Mit Staunen kann also mehr gemeint sein als das Zeigen einer Geste der Verwunderung oder als eine anerkennende Äußerung.

"Aristoteles sieht im Staunen den Beginn des Philosophierens, das einen starken Akzent auf die Verwunderung legt. Die Philosophie würdigt Dinge kritischer Betrachtung, die zunächst als selbstverständlich erscheinen“ [1]

Es geht also beim Staunen auch um einen tieferen Vorgang, um innehalten, ergriffen oder gar erschüttert sein. Um ein Ereignis, das nachhaltig wirkt und das vielleicht sogar das Leben ändert. So etwas lässt sich am ehesten dort finden, wo Emotionen im Spiel sind. Und da wären wir bei der Kunst.

Künstler, die über Kunstwerke staunen

Nicht nur der Kunstinteressierte wird mitunter durch Kunstwerke in Staunen versetzt. Auch einem Künstler selbst kann es beim Betrachten von Werken anderer so ergehen. Über das tiefe innere Erstaunt sein von drei verschiedenen Künstlern über ein jeweiliges Kunstwerk soll es hier gehen – und was dieses Empfinden bei ihnen schöpferisch bewirkt.

Das wiederum Erstaunliche daran ist das gemeinsame Thema der Kunstwerke aus der griechischen Mythologie der Antike: Rilke „staunte“ Anfang des 20. Jahrhunderts über einen Torso von Apollon, Kapoor wurde inspiriert von einem Gemälde Tizians über eine Sage des Apollons.
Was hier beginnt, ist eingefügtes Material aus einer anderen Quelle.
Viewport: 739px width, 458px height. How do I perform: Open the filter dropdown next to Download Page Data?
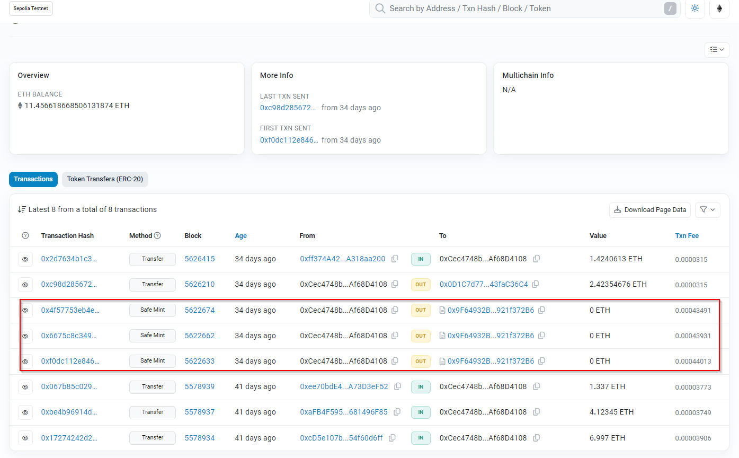pyautogui.click(x=707, y=210)
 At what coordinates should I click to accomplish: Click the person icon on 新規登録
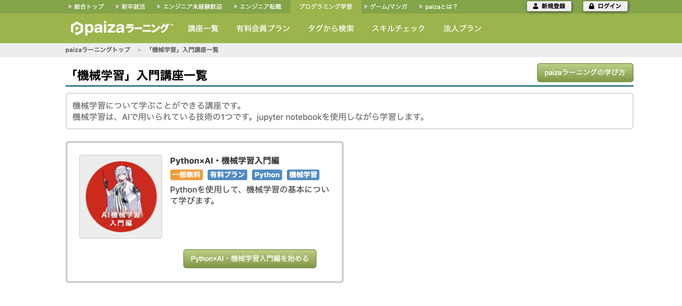pyautogui.click(x=535, y=6)
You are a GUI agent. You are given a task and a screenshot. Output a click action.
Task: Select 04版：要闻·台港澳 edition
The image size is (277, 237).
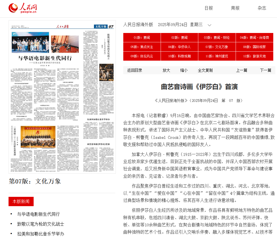click(255, 37)
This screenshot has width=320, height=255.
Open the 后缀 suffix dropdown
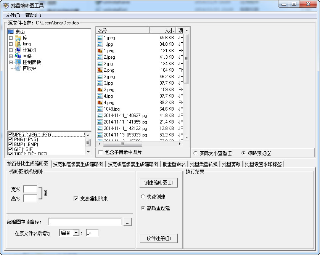coord(76,233)
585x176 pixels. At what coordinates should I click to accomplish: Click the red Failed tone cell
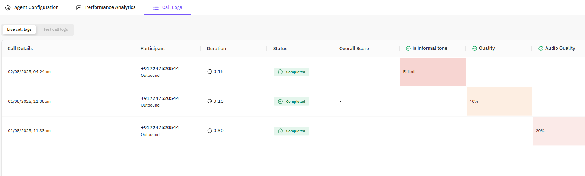(x=433, y=72)
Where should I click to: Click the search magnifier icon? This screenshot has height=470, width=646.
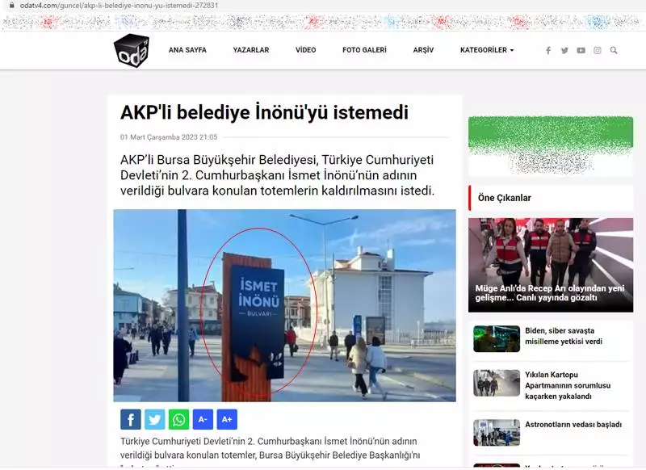tap(614, 50)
Und Pärt geriet über eben dieses Werk Kapoors derart in Erstaunen, dass er Kapoor eines seiner musikalischen Werke widmete.

Wie heißt es so schön: Alles ist mit allem verbunden…

Apollon, der Gott der Künste

Apollon, auf deutsch Apoll und auf lateinisch Apollo genannt, war der schöne, junge griechische Gott des Lichtes und wurde auch mit dem Sonnengott Helios gleichgesetzt. Als Führer der Musen war er der Gott der Künste, vor allem der Musik, der Dichtkunst und des Gesangs. Apollon wird die Erfindung der Laute (Kithara) zugesprochen, sein Lieblingsinstrument aber war die Leier (Lyra). In mehreren griechischen Sagen gilt Apollon auch als Sühnegott, als Rächer und Töter.

Apollon mit Kithara • wikipedia

1. Rainer Maria Rilke:„Du musst dein Leben ändern!“

Rilke arbeitete in den Jahren 1905/1906 für den Bildhauer Auguste Rodin. 1908 muss Rilke bei einem Besuch im Louvre bei der Betrachtung eines Torsos Apollos derart fasziniert und in Staunen versetzt worden sein, dass er seine Empfindungen in dem Gedicht „Archaïscher Torso Apollos“ ausdrückte.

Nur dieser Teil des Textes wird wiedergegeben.